The Greek fish stew is identical to what you’d find in the Aegean islands, but with fresh local seafood. There’s a small boneless fillet of a white Gulf fish, tender pink shrimp, cross cut pieces of octopus tentacles, a half dozen clams bursting from their shells, plus some veggies in a flavorful tomato-based seafood broth. It’s similar to a French bouillabaisse or Italian cioppino with a Greek twist, but they all share Mediterranean roots.

The half chicken is simply grilled and placed on a bed of large Israeli couscous flavored with preserved lemon, roasted tomato halves, and pine nuts.
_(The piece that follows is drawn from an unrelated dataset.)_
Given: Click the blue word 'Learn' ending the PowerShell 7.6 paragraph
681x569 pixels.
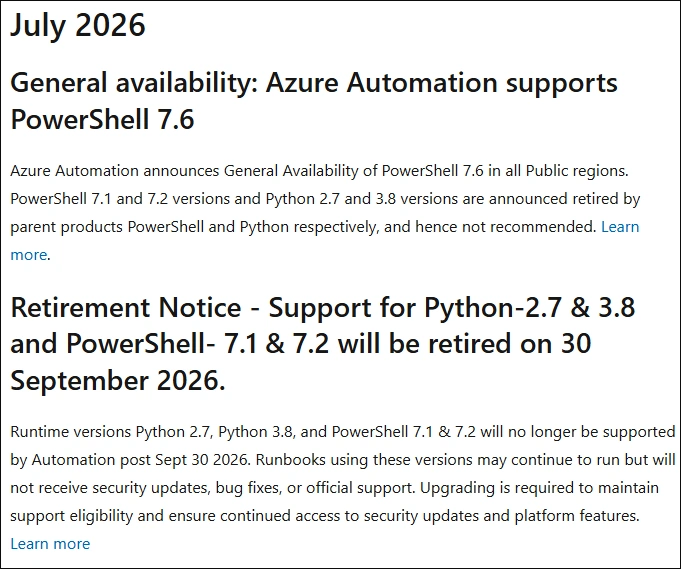Looking at the screenshot, I should 620,226.
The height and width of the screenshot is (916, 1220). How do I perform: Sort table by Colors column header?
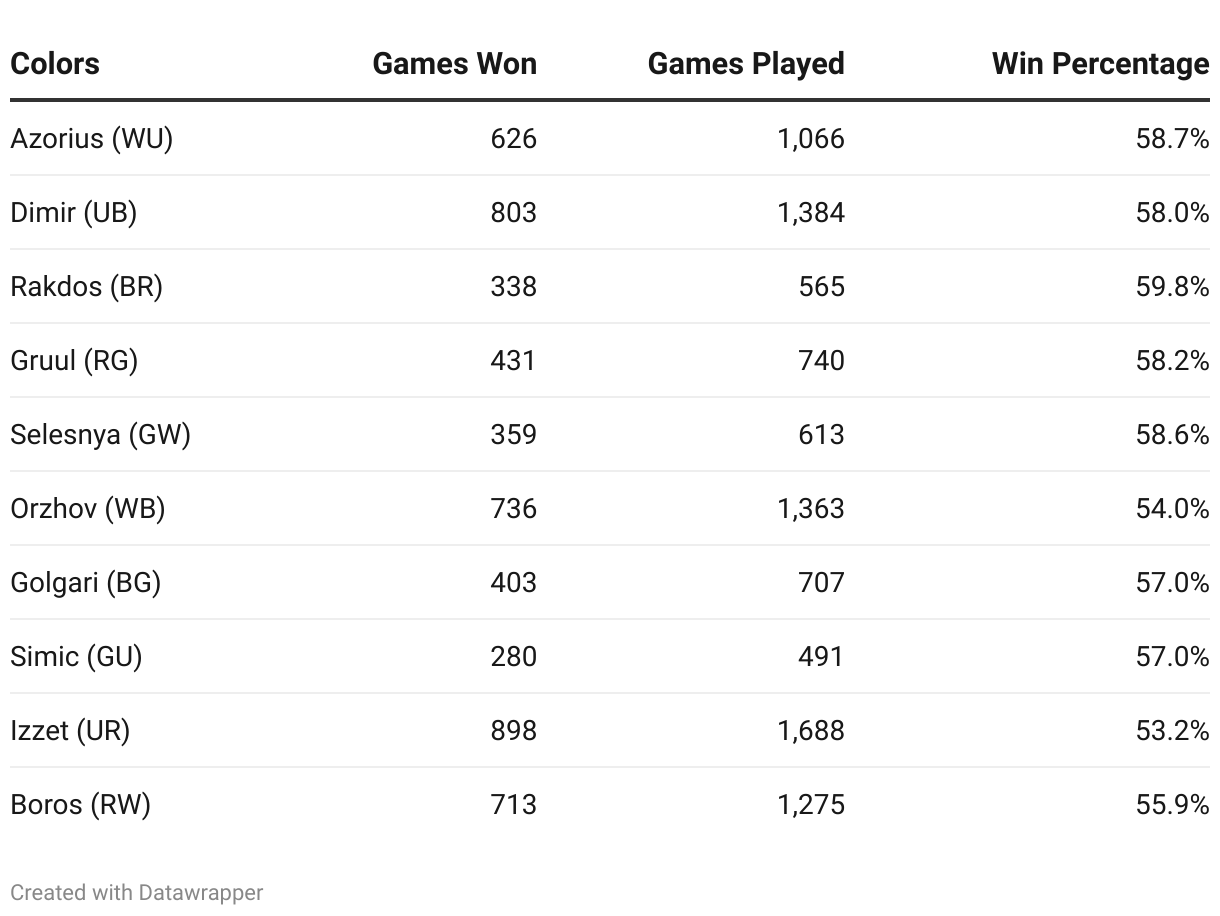click(x=55, y=64)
Most Greek cuisine isn’t complicated; the flavors are fresh and clean. One tablemate wants some sauce with this dish, but it’s in line with my experience in Greece. The ingredients reflect the smokiness that the grill imparts; it’s just not as complex as some of the other choices.

I encourage you to go outside your comfort zone and try the Greek wines available by the glass. They all come from Stamnaki on the Peloponnesian peninsula west of Athens, but Agiorgitiko (a light, fruity red) and Assyrtiko (a white with citrus and minerality) match well with the cuisine. The Moschofilero (white) is aromatic, but exceptionally light; you may pass on that one unless you prefer your wine to be oh-so-delicate.

click to enlarge The baklava's parchment-like paper thin phyllo is brown and crisp, the nutty spice filling sweetened with honey is gooey and luscious without throwing the whole thing out of whack. - MELISSA SANTELL
MELISSA SANTELL
The baklava's parchment-like paper thin phyllo is brown and crisp, the nutty spice filling sweetened with honey is gooey and luscious without throwing the whole thing out of whack.


It’s no surprise that the restaurant, which shares space with its bakery, turns out desserts that are simply divine. The baklava is everything that you could wish. The parchment-like paper thin phyllo is brown and crisp, the nutty spice filling sweetened with honey is gooey and luscious without throwing the whole thing out of whack. And the creamy pistachio ice cream is studded with whole nut meats and circled with more sweet honey.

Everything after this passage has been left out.